Texto de la página
######

Por añadidura –y es un aspecto poco estudiado–, los vampiros eran rigurosamente heterosexuales en sus apetencias. Drácula, por ejemplo, no dañaría a Jonathan Harker a pesar de tenerlo a su merced. Harker sólo podía ser presa de las «mujeres de Drácula». Semejante visión sólo se vio interrumpida con el poema «Christabel» de Samuel Taylor Coleridge, donde la protagonista practica lo que algunos han considerado un vampirismo lésbico.

 ¿Lésbico? Quizá, o simplemente es que las mujeres son más fáciles de seducir por los vampiros y que las «no-muertas» están dispuestas a dar mordiscos sin distinción de sexo. Porque lo cierto es que no hubo vampiros abiertamente homosexuales hasta el movimiento gay de los años sesenta. Así, en 1973 la película «Tenderness of Wolves» narró la historia de Fritz Haarmann, un asesino en serie homosexual que bebía la sangre de sus víctimas.
Teniendo en cuenta la adaptación de los vampiros a las efímeras modas del momento, nadie puede saber qué nos deparará el mundo de los «no-muertos» el día de mañana.

######

Listado de datos

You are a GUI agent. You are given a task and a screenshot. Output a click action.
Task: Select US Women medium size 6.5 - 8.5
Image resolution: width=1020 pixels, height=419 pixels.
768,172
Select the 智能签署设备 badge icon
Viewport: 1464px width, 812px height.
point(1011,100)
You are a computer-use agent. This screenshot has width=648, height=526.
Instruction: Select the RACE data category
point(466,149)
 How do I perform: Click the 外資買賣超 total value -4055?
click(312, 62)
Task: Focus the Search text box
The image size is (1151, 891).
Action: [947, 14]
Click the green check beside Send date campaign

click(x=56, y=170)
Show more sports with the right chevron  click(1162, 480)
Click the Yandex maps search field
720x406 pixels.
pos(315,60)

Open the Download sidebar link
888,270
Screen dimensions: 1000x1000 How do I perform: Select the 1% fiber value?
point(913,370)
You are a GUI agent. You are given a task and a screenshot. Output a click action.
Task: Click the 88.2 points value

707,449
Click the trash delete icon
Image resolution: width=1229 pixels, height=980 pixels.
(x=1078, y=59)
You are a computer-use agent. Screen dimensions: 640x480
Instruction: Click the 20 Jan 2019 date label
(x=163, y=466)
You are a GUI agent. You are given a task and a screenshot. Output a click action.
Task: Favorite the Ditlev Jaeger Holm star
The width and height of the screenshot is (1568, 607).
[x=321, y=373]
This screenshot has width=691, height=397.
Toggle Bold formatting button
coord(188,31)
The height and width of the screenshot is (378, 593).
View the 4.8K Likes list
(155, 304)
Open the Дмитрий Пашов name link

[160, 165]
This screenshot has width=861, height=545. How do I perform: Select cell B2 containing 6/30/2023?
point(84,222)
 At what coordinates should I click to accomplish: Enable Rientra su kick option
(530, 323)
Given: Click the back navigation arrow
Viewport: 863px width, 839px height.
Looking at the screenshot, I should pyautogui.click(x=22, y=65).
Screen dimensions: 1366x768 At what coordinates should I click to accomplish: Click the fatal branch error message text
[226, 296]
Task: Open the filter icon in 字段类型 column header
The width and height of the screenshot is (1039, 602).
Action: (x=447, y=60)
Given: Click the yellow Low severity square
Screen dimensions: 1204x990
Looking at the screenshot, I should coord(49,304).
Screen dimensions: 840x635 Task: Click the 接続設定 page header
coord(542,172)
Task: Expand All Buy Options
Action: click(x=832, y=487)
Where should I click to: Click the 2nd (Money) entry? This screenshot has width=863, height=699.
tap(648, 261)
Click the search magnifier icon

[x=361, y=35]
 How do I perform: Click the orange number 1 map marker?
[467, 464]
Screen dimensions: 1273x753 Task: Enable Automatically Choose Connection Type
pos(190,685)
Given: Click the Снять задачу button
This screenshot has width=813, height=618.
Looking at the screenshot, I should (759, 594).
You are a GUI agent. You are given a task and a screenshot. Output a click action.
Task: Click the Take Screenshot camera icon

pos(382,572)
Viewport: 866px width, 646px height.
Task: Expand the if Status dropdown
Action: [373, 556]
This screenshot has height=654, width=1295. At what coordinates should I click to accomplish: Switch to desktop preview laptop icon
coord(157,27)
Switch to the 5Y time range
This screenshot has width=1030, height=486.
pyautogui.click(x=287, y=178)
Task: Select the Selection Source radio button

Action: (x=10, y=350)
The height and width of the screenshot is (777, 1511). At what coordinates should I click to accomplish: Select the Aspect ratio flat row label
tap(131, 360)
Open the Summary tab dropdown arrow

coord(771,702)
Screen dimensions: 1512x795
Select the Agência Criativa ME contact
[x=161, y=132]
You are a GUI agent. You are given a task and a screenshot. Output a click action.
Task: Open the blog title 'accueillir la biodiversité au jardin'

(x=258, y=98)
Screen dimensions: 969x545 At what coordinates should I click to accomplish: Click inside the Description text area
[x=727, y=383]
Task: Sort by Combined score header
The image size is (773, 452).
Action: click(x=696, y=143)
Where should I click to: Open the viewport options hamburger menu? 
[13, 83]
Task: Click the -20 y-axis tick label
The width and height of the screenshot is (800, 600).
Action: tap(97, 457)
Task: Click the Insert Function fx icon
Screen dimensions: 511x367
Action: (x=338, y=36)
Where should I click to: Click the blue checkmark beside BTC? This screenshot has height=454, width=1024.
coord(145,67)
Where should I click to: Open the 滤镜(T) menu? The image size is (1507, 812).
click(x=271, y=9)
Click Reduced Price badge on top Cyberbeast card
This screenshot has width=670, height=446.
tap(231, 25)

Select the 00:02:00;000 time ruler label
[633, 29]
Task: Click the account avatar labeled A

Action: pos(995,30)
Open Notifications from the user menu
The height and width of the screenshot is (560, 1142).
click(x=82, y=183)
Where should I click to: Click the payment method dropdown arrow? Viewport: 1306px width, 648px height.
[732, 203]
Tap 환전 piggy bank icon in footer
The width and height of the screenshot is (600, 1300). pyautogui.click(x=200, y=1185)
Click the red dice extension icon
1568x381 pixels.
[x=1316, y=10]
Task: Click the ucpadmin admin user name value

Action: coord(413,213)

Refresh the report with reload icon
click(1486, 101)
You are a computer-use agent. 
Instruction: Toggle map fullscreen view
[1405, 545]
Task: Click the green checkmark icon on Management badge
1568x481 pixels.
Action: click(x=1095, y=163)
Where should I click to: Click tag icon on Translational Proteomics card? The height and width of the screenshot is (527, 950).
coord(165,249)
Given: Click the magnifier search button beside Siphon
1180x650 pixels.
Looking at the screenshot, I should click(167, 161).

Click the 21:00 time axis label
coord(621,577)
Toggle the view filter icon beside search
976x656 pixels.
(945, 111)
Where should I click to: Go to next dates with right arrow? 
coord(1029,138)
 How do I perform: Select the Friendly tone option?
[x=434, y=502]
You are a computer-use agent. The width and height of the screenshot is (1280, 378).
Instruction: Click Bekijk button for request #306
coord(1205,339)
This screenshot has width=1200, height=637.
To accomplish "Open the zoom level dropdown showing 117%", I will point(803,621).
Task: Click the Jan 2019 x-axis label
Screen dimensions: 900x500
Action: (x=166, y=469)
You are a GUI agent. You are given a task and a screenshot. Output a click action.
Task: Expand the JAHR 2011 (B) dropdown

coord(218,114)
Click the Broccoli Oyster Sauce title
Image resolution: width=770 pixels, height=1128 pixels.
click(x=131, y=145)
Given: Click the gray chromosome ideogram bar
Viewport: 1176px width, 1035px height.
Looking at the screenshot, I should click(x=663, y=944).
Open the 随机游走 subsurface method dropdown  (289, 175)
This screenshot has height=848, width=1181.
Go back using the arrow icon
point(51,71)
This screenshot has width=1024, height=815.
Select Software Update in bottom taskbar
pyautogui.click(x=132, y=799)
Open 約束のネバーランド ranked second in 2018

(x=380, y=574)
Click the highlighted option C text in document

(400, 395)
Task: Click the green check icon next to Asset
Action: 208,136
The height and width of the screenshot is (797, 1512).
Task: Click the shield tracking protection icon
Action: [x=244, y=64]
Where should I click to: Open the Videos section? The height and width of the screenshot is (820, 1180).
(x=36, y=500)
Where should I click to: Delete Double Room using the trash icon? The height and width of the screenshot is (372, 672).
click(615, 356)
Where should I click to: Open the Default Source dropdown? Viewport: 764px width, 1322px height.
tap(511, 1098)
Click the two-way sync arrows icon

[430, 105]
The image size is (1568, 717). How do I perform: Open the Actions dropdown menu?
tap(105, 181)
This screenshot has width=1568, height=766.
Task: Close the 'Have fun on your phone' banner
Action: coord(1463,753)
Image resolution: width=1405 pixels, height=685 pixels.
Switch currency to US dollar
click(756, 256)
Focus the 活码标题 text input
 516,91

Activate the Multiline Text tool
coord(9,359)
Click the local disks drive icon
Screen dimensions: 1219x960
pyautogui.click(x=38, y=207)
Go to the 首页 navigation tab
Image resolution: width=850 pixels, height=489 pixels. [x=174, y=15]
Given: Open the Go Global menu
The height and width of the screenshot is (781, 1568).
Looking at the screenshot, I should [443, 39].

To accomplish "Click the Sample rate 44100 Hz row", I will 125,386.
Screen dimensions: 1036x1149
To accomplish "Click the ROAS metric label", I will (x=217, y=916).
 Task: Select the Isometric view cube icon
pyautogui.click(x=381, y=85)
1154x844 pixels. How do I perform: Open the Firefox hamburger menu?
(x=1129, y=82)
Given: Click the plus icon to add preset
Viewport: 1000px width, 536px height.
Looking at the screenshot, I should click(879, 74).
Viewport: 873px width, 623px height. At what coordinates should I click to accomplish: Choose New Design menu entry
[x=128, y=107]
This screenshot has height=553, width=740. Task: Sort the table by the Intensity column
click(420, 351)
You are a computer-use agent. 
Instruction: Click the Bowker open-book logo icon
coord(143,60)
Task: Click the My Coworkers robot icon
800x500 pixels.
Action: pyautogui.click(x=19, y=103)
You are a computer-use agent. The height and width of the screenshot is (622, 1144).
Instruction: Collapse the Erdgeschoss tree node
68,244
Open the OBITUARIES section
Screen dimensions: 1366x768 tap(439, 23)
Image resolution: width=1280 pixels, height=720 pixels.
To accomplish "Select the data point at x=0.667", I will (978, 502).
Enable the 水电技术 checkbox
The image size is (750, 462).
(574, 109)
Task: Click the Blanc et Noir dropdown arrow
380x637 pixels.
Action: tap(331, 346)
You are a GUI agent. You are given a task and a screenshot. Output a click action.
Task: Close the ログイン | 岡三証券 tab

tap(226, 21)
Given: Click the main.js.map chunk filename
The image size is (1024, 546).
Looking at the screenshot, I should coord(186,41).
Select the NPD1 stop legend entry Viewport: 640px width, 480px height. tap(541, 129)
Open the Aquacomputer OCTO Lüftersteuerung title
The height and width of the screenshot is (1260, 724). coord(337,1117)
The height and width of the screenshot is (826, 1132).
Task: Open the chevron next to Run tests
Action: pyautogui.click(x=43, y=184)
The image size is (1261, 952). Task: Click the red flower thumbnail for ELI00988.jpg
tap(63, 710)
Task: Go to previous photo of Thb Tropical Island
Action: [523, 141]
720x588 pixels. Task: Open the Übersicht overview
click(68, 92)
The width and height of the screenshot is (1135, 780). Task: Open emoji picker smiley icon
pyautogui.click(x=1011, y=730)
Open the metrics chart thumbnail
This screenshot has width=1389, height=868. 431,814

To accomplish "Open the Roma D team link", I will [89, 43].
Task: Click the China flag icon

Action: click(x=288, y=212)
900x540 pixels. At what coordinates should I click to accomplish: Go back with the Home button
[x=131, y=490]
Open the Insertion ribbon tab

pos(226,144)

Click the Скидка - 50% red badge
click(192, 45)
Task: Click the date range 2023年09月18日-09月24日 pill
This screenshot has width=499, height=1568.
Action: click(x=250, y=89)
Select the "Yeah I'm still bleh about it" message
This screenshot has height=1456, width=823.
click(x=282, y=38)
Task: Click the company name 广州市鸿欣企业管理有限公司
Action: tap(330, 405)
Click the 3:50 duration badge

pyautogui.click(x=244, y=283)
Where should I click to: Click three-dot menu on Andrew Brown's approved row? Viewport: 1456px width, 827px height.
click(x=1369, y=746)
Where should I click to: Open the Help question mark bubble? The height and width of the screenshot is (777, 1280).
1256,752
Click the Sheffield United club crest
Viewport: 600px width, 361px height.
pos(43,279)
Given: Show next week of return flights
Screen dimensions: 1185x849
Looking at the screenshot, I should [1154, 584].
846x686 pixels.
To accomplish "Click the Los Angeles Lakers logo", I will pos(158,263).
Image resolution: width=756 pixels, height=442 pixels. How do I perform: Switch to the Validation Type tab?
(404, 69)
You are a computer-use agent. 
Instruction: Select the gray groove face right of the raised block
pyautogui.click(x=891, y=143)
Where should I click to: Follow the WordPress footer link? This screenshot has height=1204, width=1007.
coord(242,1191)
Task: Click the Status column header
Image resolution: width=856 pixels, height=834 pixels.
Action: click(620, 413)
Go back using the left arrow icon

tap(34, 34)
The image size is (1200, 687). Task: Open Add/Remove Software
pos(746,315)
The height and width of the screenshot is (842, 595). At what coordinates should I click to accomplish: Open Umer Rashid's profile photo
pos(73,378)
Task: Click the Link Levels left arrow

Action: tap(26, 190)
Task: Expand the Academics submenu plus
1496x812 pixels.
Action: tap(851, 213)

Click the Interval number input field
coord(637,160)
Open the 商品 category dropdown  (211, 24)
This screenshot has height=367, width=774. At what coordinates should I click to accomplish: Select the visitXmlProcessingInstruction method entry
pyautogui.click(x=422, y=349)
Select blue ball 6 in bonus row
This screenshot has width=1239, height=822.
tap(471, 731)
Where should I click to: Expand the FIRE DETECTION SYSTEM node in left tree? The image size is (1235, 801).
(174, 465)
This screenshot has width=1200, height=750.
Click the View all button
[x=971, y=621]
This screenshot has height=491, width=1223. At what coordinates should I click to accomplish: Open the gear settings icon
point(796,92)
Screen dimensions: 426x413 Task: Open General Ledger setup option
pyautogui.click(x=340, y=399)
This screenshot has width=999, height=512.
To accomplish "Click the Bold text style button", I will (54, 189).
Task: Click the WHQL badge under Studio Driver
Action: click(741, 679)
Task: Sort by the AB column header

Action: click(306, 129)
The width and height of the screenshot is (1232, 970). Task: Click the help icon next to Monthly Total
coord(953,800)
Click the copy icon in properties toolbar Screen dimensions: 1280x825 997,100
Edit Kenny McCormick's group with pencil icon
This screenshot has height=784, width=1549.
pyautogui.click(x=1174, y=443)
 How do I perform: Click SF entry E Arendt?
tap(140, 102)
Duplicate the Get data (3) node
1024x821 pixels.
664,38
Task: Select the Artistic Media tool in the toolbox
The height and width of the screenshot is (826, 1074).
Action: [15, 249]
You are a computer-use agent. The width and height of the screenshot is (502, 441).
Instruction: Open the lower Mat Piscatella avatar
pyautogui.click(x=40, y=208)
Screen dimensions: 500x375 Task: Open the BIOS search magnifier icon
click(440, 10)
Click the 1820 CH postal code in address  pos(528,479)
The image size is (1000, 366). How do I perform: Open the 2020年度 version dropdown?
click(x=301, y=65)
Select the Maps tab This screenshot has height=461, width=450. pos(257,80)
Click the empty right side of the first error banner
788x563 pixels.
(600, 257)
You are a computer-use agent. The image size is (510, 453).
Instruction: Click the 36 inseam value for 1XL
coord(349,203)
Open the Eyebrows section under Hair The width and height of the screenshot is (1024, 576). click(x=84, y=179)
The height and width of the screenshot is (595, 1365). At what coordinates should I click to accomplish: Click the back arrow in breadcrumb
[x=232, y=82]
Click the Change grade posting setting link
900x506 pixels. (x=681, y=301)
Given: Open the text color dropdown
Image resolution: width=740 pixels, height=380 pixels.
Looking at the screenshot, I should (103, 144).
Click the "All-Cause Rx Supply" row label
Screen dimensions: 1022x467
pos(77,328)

######

Ejercicios propuestos
• A. Imprima sin alteración alguna el fragmento del texto sobre los vampiros que se inicia con las palabras que contienen "Teniendo en cuenta" y concluye con "día de mañana.".
• B. Prosiga el texto sobre los vampiros a partir de su última oración.

Respuestas en orden
• A.
Teniendo en cuenta la adaptación de los vampiros a las efímeras modas del momento, nadie puede saber qué nos deparará el mundo de los «no-muertos» el día de mañana.

• B.
El Drácula real se llamaba Vlad Draculea, nació en 1431 en Schlässburg y era el segundo vástago de Vlad Dracul, gobernador de Valaquia. En 1448, al ser asesinado su padre por agentes húngaros, Vlad tuvo que huir. Sin embargo, en 1452, Draculea regresó a Valaquia y, aprovechando la derrota turca ante Belgrado, se aseguró el dominio de la región. En 1457, Draculea invadió Transilvania – la tierra ligada a él en los relatos de vampiros – empleando una política de terror sistemático que le otorgó el sobrenombre de «Tepes», es decir, «empalador». Los métodos represivos de Draculea también pretendían preservar la seguridad pública y las buenas costumbres.

Así, un comerciante florentino denunció ante Draculea el robo de ciento sesenta ducados. Tepes le aseguró que el dinero aparecería y, efectivamente, al día siguiente se lo entregó al mercader. Al contarlo, el florentino descubrió que en la bolsa había un ducado de más e, inmediatamente, procedió a devolverlo a Draculea, que le dijo: «Ve en paz, comerciante, y quédate con ese ducado. Si no me lo hubieras devuelto, habría ordenado que te empalaran por ladrón».

Muerte a las adúlteras

Igualmente, Draculea condenaba a muerte a las adúlteras, a las viudas consideradas impúdicas y a las solteras que no conservaban la virginidad. Tan sólo en 1462, Tepes ejecutó a más de veinticinco mil personas. Ese mismo año, fue secuestrado por agentes húngaros y encarcelado.

Pero en 1475, los turcos constituían nuevamente una amenaza angustiosa y el rey de Hungría lo puso en libertad para que se enfrentara con ellos. Los turcos enviaron entre 1476 a un comando al mando de Basarab Laiota cuya misión era asesinar a Draculea. Finalmente, lo consiguieron. Su cadáver fue depositado en Snagov, un convento cercano a Bucarest. Con él también quedaron sepultadas las esperanzas de vencer a los turcos.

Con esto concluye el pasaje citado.